América Latina y la UE sellan compromisos en energía verde, digitalización y créditos
lunes, 10 de noviembre de 2025
Los líderes de América Latina, el Caribe y la Unión Europea acordaron una Hoja de Ruta 2025-2027 centrada en la transición energética, la acción climática, el comercio sostenible y la reforma de la arquitectura financiera internacional
*Invitado por CAF
La Cumbre Celac-UE 2025, celebrada el 9 de noviembre en Santa Marta, concluyó con una declaración conjunta que define los nuevos ejes de cooperación política, económica y ambiental entre América Latina, el Caribe y la Unión Europea. Los jefes de Estado y de Gobierno de ambas regiones adoptaron un documento de más de 50 puntos que sienta las bases de una Hoja de Ruta 2025-2027, centrada en el desarrollo sostenible, la transición energética, el comercio, la seguridad y la transformación digital.
El encuentro, presidido por Colombia en su calidad de titular pro tempore de la Celac, reafirmó el papel estratégico de la relación birregional y destacó la necesidad de revitalizar el multilateralismo en un contexto global marcado por conflictos, tensiones comerciales y crisis ambientales. “América Latina y Europa comparten valores democráticos y una visión de desarrollo basada en la equidad, la sostenibilidad y el respeto por el derecho internacional”, señaló el documento final.

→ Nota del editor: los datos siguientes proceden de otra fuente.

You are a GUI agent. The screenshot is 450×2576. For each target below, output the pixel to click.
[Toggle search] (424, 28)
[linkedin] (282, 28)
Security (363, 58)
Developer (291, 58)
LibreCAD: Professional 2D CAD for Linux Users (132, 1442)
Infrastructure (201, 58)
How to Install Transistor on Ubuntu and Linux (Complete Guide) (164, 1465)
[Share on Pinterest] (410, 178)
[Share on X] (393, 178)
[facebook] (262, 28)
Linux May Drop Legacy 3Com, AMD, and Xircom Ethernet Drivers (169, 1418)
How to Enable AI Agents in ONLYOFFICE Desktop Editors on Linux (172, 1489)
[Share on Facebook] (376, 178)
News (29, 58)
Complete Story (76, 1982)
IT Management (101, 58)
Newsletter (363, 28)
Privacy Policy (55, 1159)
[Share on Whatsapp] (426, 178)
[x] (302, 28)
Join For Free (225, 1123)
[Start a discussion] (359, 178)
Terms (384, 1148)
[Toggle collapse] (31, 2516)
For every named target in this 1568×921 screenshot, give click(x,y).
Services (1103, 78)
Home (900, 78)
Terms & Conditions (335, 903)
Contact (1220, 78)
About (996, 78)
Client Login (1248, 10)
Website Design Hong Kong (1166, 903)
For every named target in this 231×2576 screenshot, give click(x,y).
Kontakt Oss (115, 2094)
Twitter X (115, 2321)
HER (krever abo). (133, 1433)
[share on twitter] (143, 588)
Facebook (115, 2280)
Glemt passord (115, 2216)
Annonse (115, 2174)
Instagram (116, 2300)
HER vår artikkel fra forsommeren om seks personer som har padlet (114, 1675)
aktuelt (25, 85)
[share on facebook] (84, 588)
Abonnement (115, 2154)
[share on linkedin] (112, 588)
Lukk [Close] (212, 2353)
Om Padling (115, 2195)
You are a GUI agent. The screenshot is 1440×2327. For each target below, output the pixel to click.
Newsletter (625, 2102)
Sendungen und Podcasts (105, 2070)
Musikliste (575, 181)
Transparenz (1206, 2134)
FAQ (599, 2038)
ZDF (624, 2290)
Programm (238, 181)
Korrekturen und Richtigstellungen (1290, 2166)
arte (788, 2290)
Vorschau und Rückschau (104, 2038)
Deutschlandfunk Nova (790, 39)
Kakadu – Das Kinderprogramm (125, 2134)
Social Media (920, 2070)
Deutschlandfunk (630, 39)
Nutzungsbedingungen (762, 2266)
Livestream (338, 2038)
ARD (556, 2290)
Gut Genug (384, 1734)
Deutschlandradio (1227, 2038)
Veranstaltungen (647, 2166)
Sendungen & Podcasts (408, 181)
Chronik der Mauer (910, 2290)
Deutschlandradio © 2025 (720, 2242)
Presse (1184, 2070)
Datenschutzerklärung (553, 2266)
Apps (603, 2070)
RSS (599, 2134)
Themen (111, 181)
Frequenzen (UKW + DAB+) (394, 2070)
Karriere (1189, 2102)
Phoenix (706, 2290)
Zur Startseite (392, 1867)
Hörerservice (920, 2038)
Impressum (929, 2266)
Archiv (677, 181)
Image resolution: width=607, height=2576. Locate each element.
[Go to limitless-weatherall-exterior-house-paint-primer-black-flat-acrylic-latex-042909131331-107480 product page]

Una hoja de ruta con foco en sostenibilidad y conectividad
La declaración subraya que la nueva Hoja de Ruta Celac-UE deberá estar finalizada antes de la próxima reunión ministerial y se concentrará en acción climática, transición energética, interconexión regional, comercio y combate al crimen organizado transnacional. El texto destaca la voluntad común de fortalecer el multilateralismo y las instituciones internacionales, así como la reforma del Consejo de Seguridad de la ONU para hacerlo más representativo.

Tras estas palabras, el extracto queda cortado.